Berichte über Sicherheitsmängel, Arbeitsunfälle und Vertuschung sind auch aus dem Tesla-Werk im brandenburgischen Grünheide bekannt. Unter dem Titel „Inside Tesla“ berichtete der „Stern“ 2023 darüber und über gravierende Mängel in der Ausbildung sowie in der Produktion.
„Tesla-Files“-Autor Verfürden zeigt sich im Interview mit der „Berliner Zeitung“ überrascht, dass „Musks System seit so langer Zeit funktioniert“. Für die Medien sei der Konzern eine „Blackbox“: „Dass allgemein so wenig nach draußen ging, das ist wirklich total irre.“ Die Tesla-Mischung aus Loyalität und Angst sei es, die die Beschäftigten schweigen ließe. „Fast alle, die dort arbeiten, haben uns gesagt: ‚Du musst wahnsinnig gut aufpassen, was du im Werk sagst‘“, so Verfürden. Und Iwersen ergänzt: „In Grünheide herrscht die pure Angst.“
Kein gute Grundlage, um Probleme in der Produktion abzustellen. Ein Krankenstand von 17 Prozent im Tesla-Werk in Grünheide verweist zudem darauf, dass der Druck auf die Beschäftigten hoch ist. Das war im August letzten Jahres. Die Geschäftsführung reagierte – allerdings mit Drohungen und Überwachung. Hausbesuche bei kranken Kolleginnen und Kollegen sowie die Drohung, die Lohnfortzahlung im Krankheitsfall einzustellen, wirken. Der Krankenstand konnte wieder gesenkt werden.
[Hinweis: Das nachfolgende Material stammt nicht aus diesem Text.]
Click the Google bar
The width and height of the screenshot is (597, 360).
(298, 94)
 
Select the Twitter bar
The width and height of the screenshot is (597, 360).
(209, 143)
Die IG Metall versuchte zuletzt herauszubekommen, wie oft Atteste angezweifelt, Lohn einbehalten und Aufhebungsverträge bei Krankheit vorgelegt wurden. Ein entsprechender Antrag auf Auskunft an die Tesla-Werksleitung fand jedoch keine Mehrheit im Betriebsrat. Auch das gehört zum System Tesla: Die Betriebsratsvorsitzende, Michaela Schmitz, sieht ihre Aufgabe ganz offenbar darin, die IG Metall aus dem Werk herauszuhalten.
Dass solche Zustände wie bei Tesla nicht etwa abschrecken, sondern auch Vorbild sein können, macht der Chef des Kapitalverbands BDA, Rainer Dulger, deutlich. Statt den US-Konzern dafür zu kritisieren, dass er unlauteren Wettbewerb betreibt, indem er sich über geltende gesetzliche Regelungen hinwegsetzt, nahm Dulger sich Tesla zum Vorbild und forderte die generelle Begrenzung der Lohnfortzahlung.